Even so, I'd suggest it would still be simpler and safer if the DNS reassignment is the final step, executed only when I'm ready. If an abort is warranted for any reason, then it would merely be a matter of turning off maintenance mode on the original server, and wouldn't need a step where I or the cloudron installer reverted the DNS state, which could be slow and/or another potential point of failure.
-
@girish I made an update in that git issue you created, as I ran into this situation today where I wanted to test something and didn't want to switch DNS records, but couldn't find a way past this so it was stuck in "Waiting for DNS propagation" state. I looked to follow the git issue you created but I see you closed it just a couple of weeks ago, and I'm not certain why exactly. Not sure if you want to continue this conversation in the git issue or this forum post, but letting you know just in case as this is the first I've also created a statement in a git issue for Cloudron.
-
The documentation states "It is recommended to not delete the old server until migration to new server is complete and you have verified that all data is intact (instead, just power it off)." but this implies that the restore should effectively complete before switching to it, yet the restore requires DNS changes first. So this seems like a contradictory workflow to me.
-
@d19dotca I have to admit, I don't remember why I closed that issue with a cryptic message. I have re-opened it. There is no workaround that I can immediately think of to try to restore a Cloudron with the existing one still running. FWIW, you can always restore apps easily using the import functionality.
-
@girish Thank you for re-opening that. In my particular use-case, I was trying to follow the steps from my VPS provider for extending my disk size (it isn't quite as straightforward as DigitalOcean for example where I can just hit a button and it's done), it's a bit more "old school" with lots of stuff to do in their UI and also at the command line level, but it's certainly do-able. So I wanted to test this out on a new VPS to make sure Cloudron would see the new disk size, etc and walk through the full process that I intended to do at a scheduled time later on where I'd then make a floating IP switch and be done with it.
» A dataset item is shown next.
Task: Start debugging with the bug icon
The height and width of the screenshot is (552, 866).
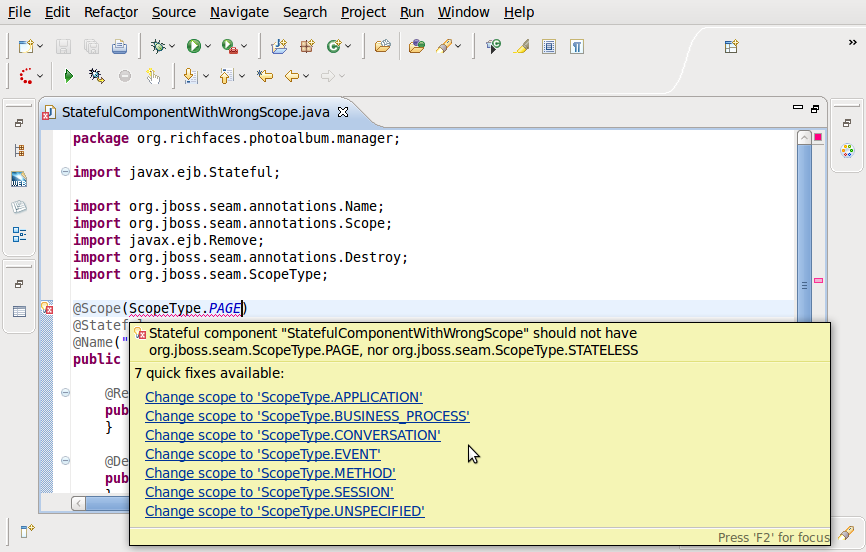Action: click(157, 46)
However this test wasn't really completed because of the "Waiting on DNS" stuff in the restore process.
So one thing I could do as a workaround is actually create a VM snapshot of my current one, then use that on a new volume and then make it the boot disk of a new VPS. However, this takes a long time to do and I'd be worried what I'd do for emails and such that arrive at the old Cloudron until the time I've switched it all over to the new one, because there'd be an inconsistency then after an hour or so has passed until I can get it all setup and done.
It's okay though, we can take up that last part in the other forum post I made for it, but that was just my use-case and reason why I was expecting not to have to wait for DNS to propagate so I could actually complete my test and get into the dashboard and verify it sees the extended disk size, etc.
-
Is it possible this can be considered for 6.2, @girish ? I really feel like this is a critical component in order to test backups, setup new instances without flipping the DNS to it yet, etc. Without it, it makes it hard to to proper testing before migrating a Cloudron to a new server, etc. I'd like to do some test runs before the real one when I have a dozen+ clients relying on it (some of which are fairly critical to their business that can't survive too much downtime or flipping between one and back to the other if performance is not as great as expected on the new server for example).
I realize there are some workarounds available in certain scenarios, but they aren't accessible to everyone at any time (i.e. switching my.<hostname>.<tld> to new server to test) if users are needing access to the Cloudron Dashboard, etc.
-
@d19dotca OK, I have scheduled https://git.cloudron.io/cloudron/box/-/issues/737 for 6.2, let's see.